My father gifted me Kahlil Gibran’s The Prophet in my early teens, on the cusp of adulthood. Gibran’s words today echo a lifetime of experiences, but then, as a young man reading them for the first time, I sensed a truth that answered an as-yet-unasked question. Gibran’s words were profound yet simple enough to break through my immaturity. I had no clue then the net the truths would provide a decade and a half later.
“The deeper that sorrow carves into your being, the more joy you can contain,” said the Prophet.
Depth. The word stood out to me. I was a happy kid. I had friends, loving parents, and a safe neighborhood to play to our mostly blissful hearts’ content. But depth? I may have a few thoughts that pried beneath the surface, but, truly, it was unexplored territory.
I read the line again. Something within me suggested I not let this go. I was in middle school then, and change was happening. Questions arising. This Gibran fellow opened the door to there is this, but there is that, and the two intertwine. One cannot be without the other.
I tucked that quiet, not-yet-understood truth away as a sort of future survival note, for that was what middle school life was: survival. Gibran’s voice was gentle, yet it was loud enough for me to begin to question the value of bliss for the sake of itself. It was the beginning of rethinking shallow, which I was.
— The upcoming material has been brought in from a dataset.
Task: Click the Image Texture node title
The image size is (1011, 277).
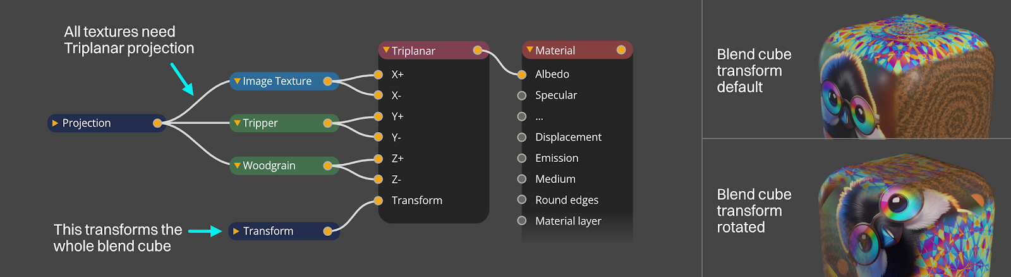Action: 277,81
Another line in the Prophet’s discourse on joy and sorrow also pricked me, though it would be almost twenty years before I voiced the question it answered: “Your pain is the breaking of the shell that encloses your understanding.”
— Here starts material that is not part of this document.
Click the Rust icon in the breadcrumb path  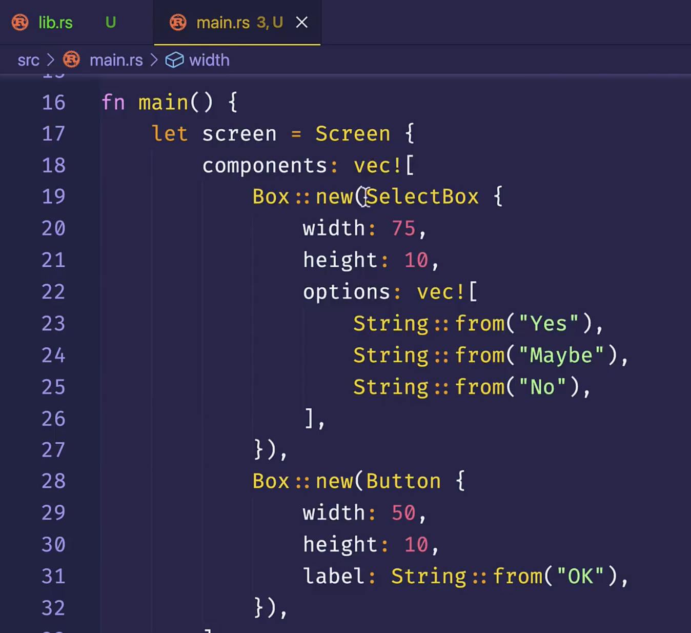71,60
It has been forty-five years since I cracked open that little yellow book. For years I ran from pain or did my best to keep ahead of it. Not even Superman can outrun pain. I had believed strength was the opposite of humility. Oh, so not true. That was a painful understanding.
Note to readers: this is an excerpt from my memoir in progress. We all have a story; mine is about living every day of my life.